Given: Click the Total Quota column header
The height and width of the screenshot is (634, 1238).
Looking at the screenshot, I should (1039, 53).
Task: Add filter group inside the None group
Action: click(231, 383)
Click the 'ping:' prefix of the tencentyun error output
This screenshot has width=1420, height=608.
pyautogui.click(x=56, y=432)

[TASK PROMPT]
Can you retype all of the lines above, character for character, with nothing changed?

[RESULT BELOW]
Given: Click the Total Quota column header
The height and width of the screenshot is (634, 1238).
Looking at the screenshot, I should (1039, 53).
Task: Add filter group inside the None group
Action: click(231, 383)
Click the 'ping:' prefix of the tencentyun error output
This screenshot has width=1420, height=608.
pyautogui.click(x=56, y=432)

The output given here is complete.